It’s my blogiversary. Or would that be blogirthday? Well, whatever it’s called, it’s pretty amazing because I was sure when I started this blog that I would never keep up with it. Huh. I guess I surprised myself.
In honor of this momentuous occassion, my first post:
I am Brianna’s Mommy
When did it happen that I became not Angie, not Josh’s girlfriend (or now wife), but Brianna’s Mommy? I have, until recently, had my own identity, my own job….and hey, Josh and I were the only ones with free access to my nipples.
But I’ve noticed a new trend when I see old friends, talk to my dad, get a phone call…everyone wants to know how Brianna’s doing. What she’s doing. Heck, they even want to know what she’s wearing. Run into someone you know in the mall and they immediately head for the baby and begin talking to her.
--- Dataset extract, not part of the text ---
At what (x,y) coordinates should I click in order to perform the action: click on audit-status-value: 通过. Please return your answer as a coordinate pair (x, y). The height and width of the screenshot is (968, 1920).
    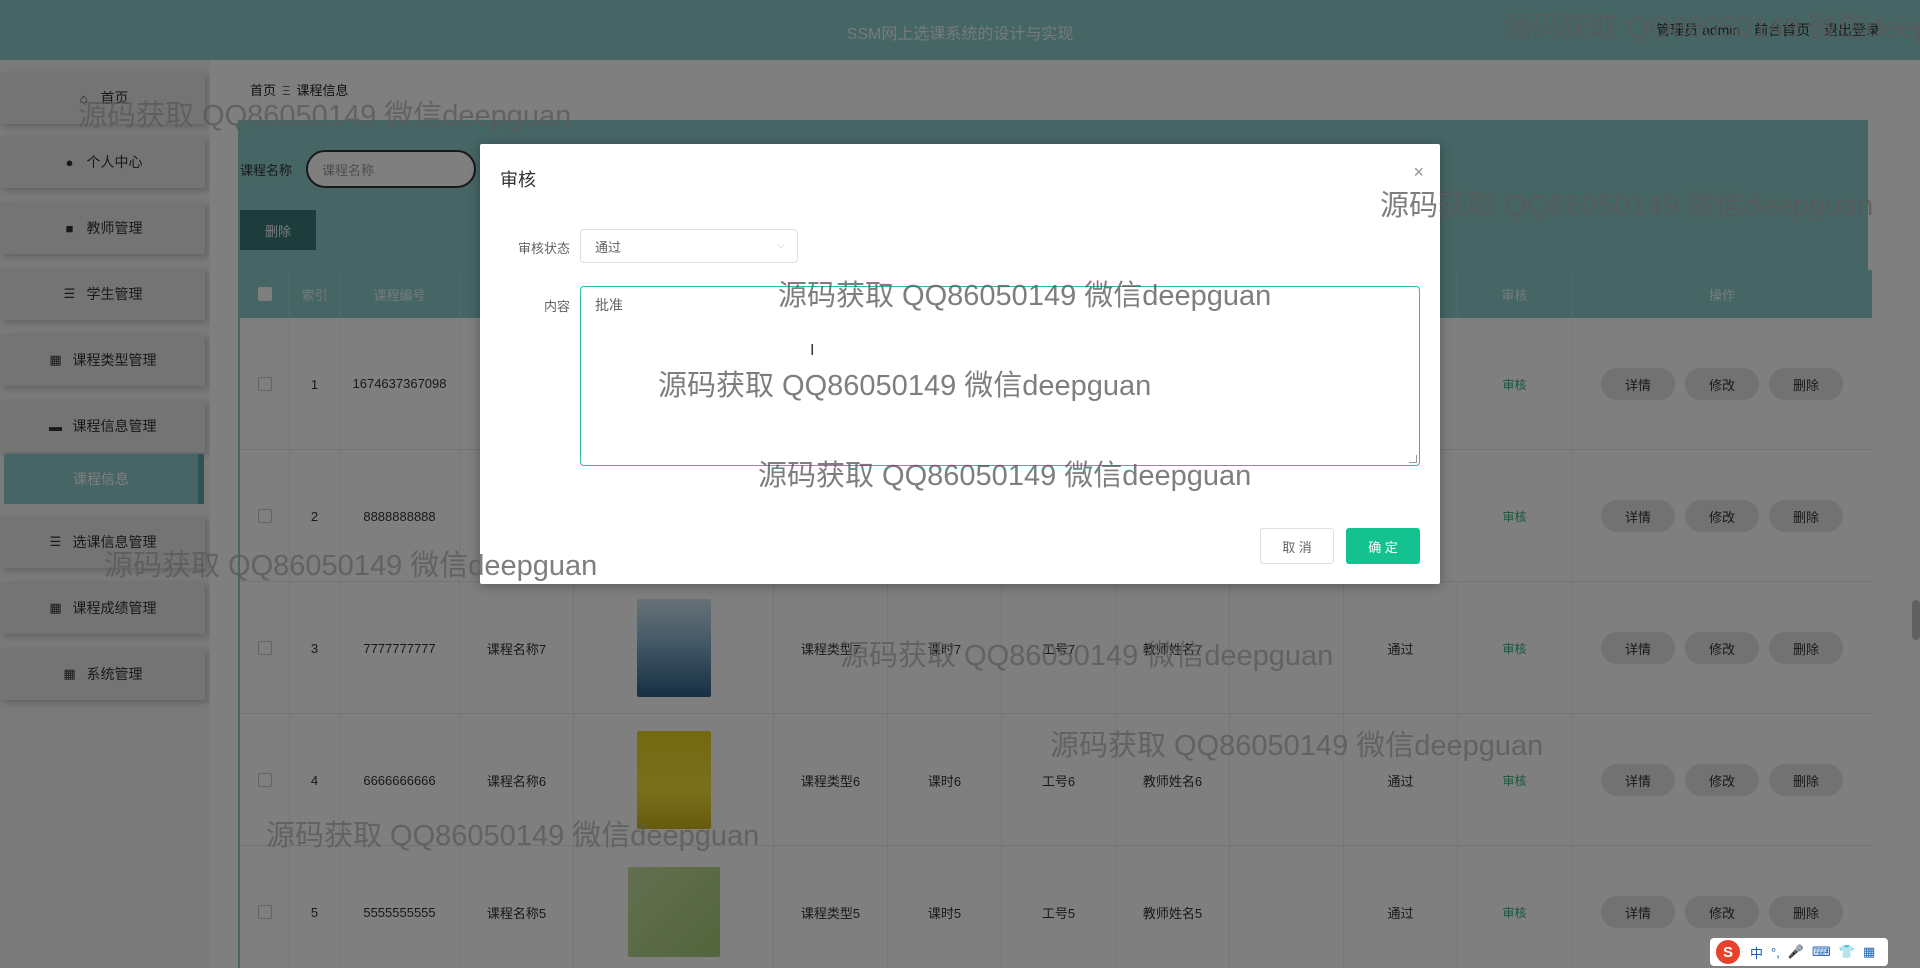
    Looking at the image, I should click on (608, 247).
This child who, being only three months old, is about as likely to start conversing back as I am to write a book (well, all things are possible so I needed to pick something that wasn’t totally out of the realm of possibilities!) I’m just the ornamental, purely decorative object holding her 🙂
And to top it all off, I’ve lost the rights to my purse (perfume has been replaced by diaper cream, lipstick and spare make-up by a zipper bag to hold the poopy clothes. Yeah that’ll come in handy on date night), I’ve lost all self-consciousness (well, most) about showing my boobs in public. Used to be I would only flash my boobs for beads at Fat Tuesday bars or for beer while tubing down the river in Arizona. Now you can get a free show any time Brianna wants. And we won’t even talk about who has the better wardrobe.
So, when did my identity morph? No one warned me when I got pregnant (even if that was an accident) that I might as well change MY birth certificate to read Brianna’s Mommy. I guess I’m just lucky I didn’t name her Gertrude. Or Petunia. Or Apple.